Criminal networks on Telegram are selling tools that bypass biometric KYC systems, exposing major weaknesses in digital banking security as deepfakes and virtual cameras undermine facial-recognition-based verification systems globally
A growing underground economy operating through Telegram is exposing a dangerous weakness in the global financial system: the fragility of biometric security. Criminal groups are now openly selling software kits that can bypass banks’ facial-recognition and “Know Your Customer” (KYC) checks, according to an investigation by MIT Technology Review.
The tools, marketed through public Telegram channels in multiple languages, allow scammers to manipulate video-based identity verification systems used by banks and cryptocurrency exchanges.
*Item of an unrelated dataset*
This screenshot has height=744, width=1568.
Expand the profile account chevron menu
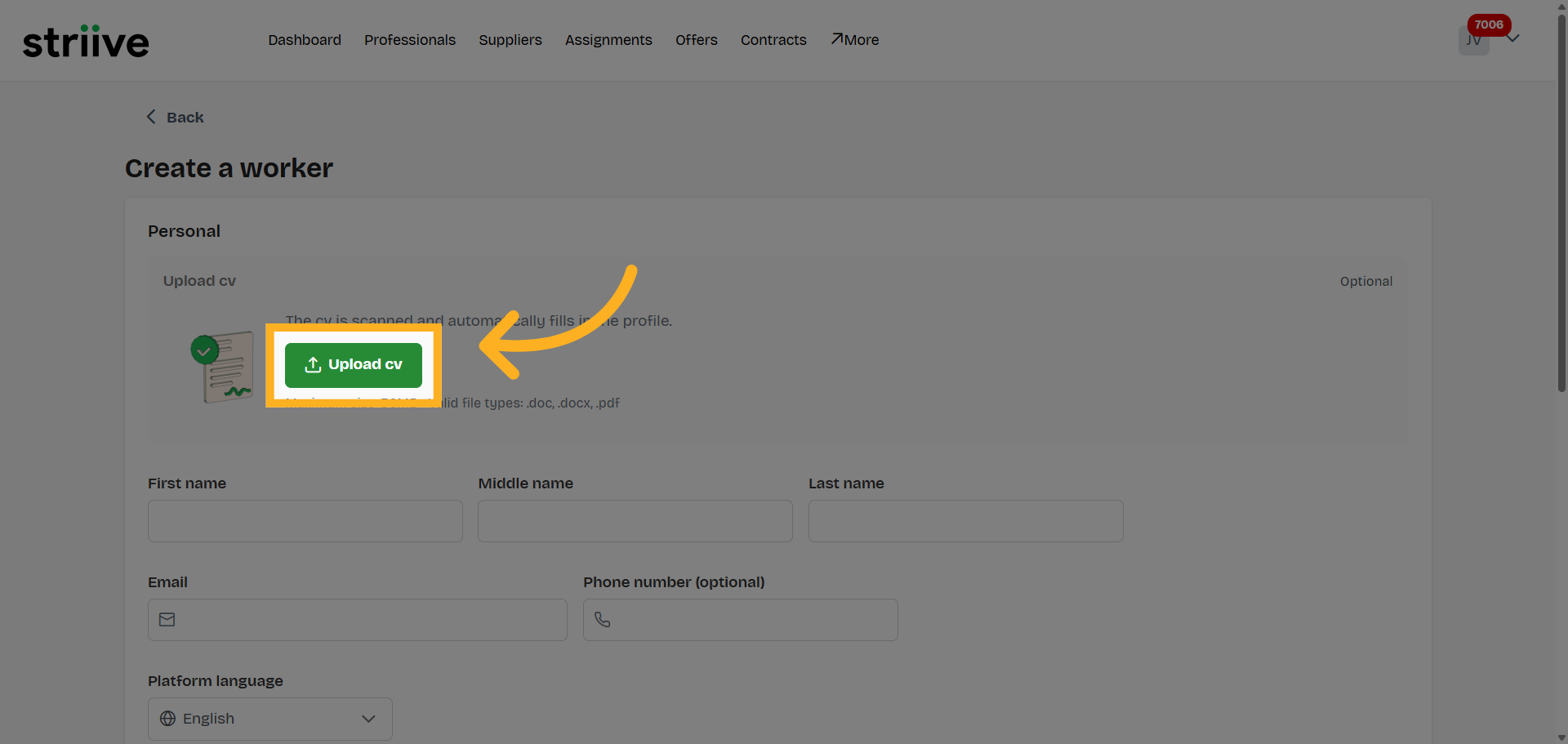[x=1515, y=38]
Instead of presenting a live camera feed during a facial scan, fraudsters deploy so-called “virtual cameras” capable of injecting prerecorded footage, deepfakes, or stolen biometric images into verification systems.
The implications extend far beyond petty fraud. Financial institutions rely heavily on biometric onboarding systems to combat money laundering, synthetic identities, and organised cybercrime. Yet the emergence of commercially available bypass kits suggests that security technologies once viewed as robust are increasingly vulnerable to commoditised cybercrime.
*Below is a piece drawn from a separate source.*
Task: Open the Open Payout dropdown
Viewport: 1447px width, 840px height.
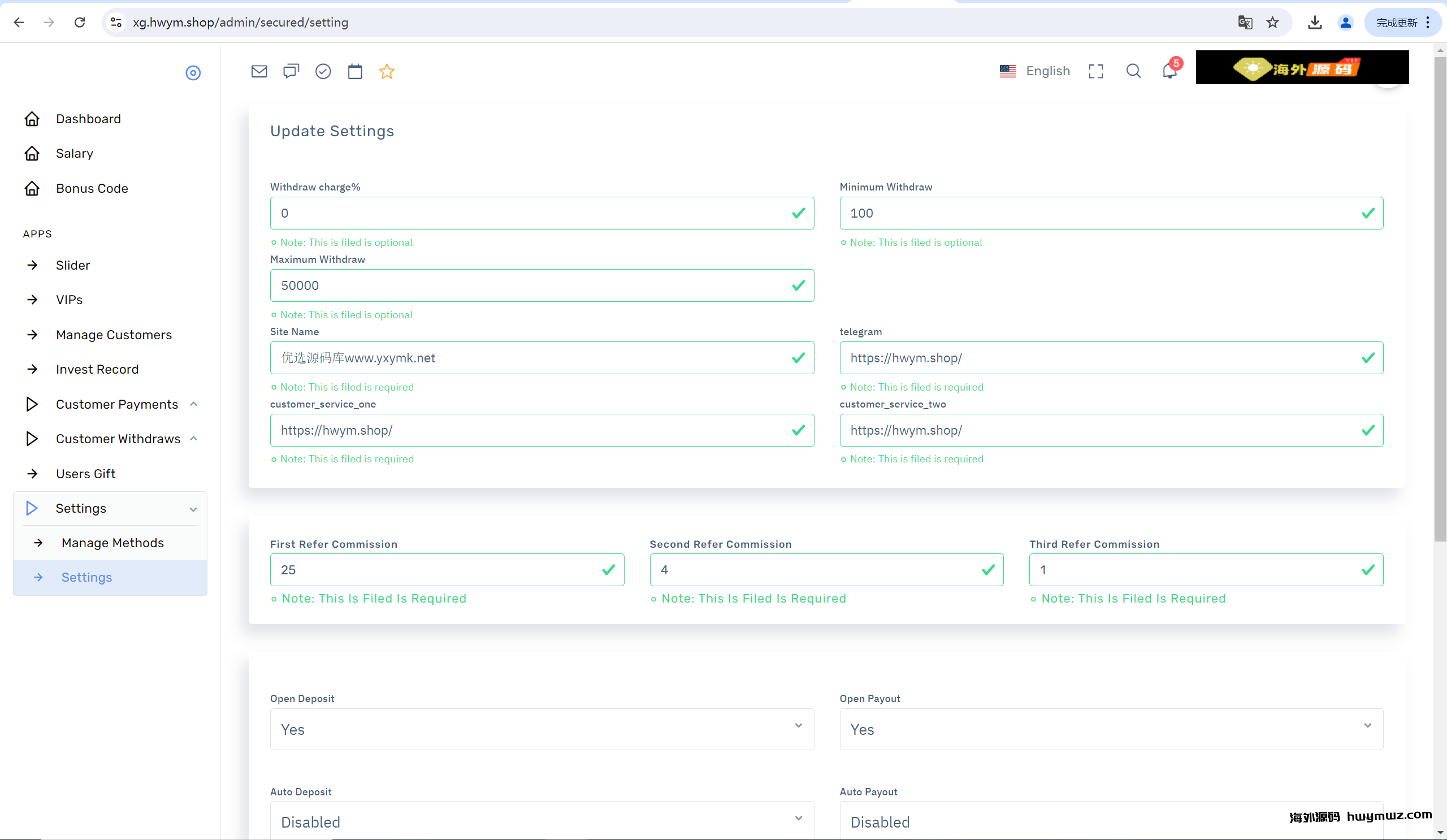Action: [1111, 729]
MIT Technology Review reported identifying at least 22 public Telegram groups advertising such services, with sellers claiming their tools can defeat compliance systems at major financial platforms including Binance, BBVA and Revolut.
The sophistication of these operations reflects a broader industrialisation of cyber fraud. Criminal networks are no longer dependent on isolated hacking attempts; they increasingly operate like software vendors, offering subscription-based fraud tools, technical support, and tutorials to buyers worldwide. The rapid spread of generative AI and deepfake technology has only accelerated this trend.
Regulators and banks are scrambling to respond. Some jurisdictions, particularly in Asia, have introduced tighter anti-fraud rules, while cybersecurity firms are urging lenders to adopt behavioural authentication systems rather than relying solely on facial recognition. But the race between fraudsters and financial institutions is becoming increasingly asymmetric: criminals innovate quickly, while banks move cautiously under regulatory and operational constraints.
What began as a technological convenience for digital banking may now be evolving into one of the sector’s most exploitable vulnerabilities.